After being absent awhile, he returned with a note purporting to be from Calvin, inquiring whether I had made the acquaintance of persons therein named. I told the bearer I had not, and if he saw Calvin he could tell him so. He urged me to send Fairbanks a note, as the colonel or any one else should know nothing of it; but I refused, becoming satisfied that he was more of a dispatch-bearer for the colonel than for Calvin Fairbanks. I learned afterwards that this was true, and that he was released for the purpose of getting hold of additional evidence with which to convict him, and perhaps convict myself also.

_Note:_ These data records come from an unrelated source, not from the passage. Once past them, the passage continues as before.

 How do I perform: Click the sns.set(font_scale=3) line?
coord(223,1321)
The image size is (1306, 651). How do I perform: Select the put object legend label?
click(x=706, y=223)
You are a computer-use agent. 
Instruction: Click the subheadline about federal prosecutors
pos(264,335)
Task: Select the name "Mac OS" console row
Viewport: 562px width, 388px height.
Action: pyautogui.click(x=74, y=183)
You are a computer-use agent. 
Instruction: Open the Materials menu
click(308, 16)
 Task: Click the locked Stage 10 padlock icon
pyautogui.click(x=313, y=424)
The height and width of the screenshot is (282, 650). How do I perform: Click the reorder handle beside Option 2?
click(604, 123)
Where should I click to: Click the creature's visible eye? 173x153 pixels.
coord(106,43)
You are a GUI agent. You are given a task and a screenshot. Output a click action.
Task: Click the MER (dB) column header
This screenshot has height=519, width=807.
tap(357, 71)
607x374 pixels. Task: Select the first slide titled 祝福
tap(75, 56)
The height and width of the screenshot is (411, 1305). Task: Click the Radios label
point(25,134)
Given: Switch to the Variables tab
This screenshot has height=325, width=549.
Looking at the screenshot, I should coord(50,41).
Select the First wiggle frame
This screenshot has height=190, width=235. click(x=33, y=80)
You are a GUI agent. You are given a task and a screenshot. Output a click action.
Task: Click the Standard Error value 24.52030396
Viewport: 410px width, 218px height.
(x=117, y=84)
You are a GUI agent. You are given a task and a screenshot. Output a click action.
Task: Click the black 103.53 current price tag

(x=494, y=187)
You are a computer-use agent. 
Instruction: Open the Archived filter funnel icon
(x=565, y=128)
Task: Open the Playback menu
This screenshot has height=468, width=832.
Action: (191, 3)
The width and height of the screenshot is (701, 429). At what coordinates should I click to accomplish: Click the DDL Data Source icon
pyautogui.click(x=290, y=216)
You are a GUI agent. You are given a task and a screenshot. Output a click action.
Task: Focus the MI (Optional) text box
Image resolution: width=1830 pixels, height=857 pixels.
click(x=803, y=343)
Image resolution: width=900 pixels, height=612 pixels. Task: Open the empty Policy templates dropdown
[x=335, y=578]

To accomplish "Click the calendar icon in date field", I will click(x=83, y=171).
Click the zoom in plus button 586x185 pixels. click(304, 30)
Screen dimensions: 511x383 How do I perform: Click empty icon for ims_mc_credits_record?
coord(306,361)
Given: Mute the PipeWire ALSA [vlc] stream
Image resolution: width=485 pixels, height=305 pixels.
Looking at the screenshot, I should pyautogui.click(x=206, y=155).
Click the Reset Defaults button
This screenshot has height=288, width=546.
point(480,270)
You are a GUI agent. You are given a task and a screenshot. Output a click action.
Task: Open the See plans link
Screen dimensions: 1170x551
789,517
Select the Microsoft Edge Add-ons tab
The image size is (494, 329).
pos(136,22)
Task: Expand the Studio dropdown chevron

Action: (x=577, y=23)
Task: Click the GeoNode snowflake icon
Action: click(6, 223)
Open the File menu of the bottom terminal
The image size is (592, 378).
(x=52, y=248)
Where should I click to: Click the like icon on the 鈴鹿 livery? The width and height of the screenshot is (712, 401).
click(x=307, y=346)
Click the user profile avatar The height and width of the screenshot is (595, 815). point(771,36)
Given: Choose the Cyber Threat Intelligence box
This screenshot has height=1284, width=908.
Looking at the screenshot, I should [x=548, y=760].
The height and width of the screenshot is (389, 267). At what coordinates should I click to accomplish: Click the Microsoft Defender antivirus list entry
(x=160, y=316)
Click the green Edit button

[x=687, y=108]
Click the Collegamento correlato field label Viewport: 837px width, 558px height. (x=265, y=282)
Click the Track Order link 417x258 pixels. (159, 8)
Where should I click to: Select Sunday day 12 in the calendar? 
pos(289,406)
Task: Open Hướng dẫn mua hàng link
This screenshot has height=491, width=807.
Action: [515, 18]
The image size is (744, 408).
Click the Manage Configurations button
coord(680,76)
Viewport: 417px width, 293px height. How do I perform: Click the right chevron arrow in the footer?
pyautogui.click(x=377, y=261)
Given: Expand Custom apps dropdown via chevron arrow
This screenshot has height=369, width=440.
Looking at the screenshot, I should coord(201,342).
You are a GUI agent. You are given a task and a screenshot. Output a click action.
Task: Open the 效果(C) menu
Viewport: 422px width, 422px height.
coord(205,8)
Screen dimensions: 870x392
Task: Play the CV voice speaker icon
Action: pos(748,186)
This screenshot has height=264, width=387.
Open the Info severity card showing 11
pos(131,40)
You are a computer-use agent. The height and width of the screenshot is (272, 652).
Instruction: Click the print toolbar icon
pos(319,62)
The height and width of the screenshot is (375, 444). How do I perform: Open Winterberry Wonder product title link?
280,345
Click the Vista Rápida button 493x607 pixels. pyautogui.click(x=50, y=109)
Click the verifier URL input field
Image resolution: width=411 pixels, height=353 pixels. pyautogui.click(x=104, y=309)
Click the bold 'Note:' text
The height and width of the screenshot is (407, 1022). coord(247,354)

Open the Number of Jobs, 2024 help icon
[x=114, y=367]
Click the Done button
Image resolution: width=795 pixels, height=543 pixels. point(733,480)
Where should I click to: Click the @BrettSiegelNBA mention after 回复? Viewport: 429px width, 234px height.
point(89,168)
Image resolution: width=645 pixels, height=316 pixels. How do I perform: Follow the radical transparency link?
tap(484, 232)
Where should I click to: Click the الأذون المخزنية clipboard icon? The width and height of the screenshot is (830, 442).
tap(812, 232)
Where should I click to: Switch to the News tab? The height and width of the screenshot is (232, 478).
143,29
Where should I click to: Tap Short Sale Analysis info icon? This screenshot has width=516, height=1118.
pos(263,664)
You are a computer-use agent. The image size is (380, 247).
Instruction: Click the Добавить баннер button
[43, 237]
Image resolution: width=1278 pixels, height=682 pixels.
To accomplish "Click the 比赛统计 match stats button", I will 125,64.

In the evening a gentleman of their city made a call on the family, and to him I was introduced. He spent an hour or two in conversation with myself and the others. The jailer, Colonel Buckner, told me just before I left that their city papers—Louisville Courier and Louisville Commercial—inserted a notice to the effect that "Delia Webster, from Cincinnati, is here, and is quartered for a few days in the city." This little notice created much excitement; and as the gentleman alluded to knew Delia Webster personally, the colonel brought him in to make my acquaintance and report accordingly. As he passed out of the parlor, he told the colonel he might rest assured that lady was not Delia Webster, and they had nothing to fear from this Cincinnati lady, and he should set the editors right. All this excitement was carefully kept from me, as they wished to keep me as long as they possibly could, hoping to glean some additional evidence against Fairbanks, although the jailer told me they had sufficient evidence to convict Fairbanks for a term of twenty-five or thirty years at least, as this was the second offense, and he had no doubt but that he had been guilty of many others. The papers next day came out with a correction, "that it was not Delia Webster, but Mrs. Haviland, from Cincinnati; and, as abolitionists generally went in pairs, she had better keep a lookout, or she, too, would find an apartment in Colonel Buckner's castle."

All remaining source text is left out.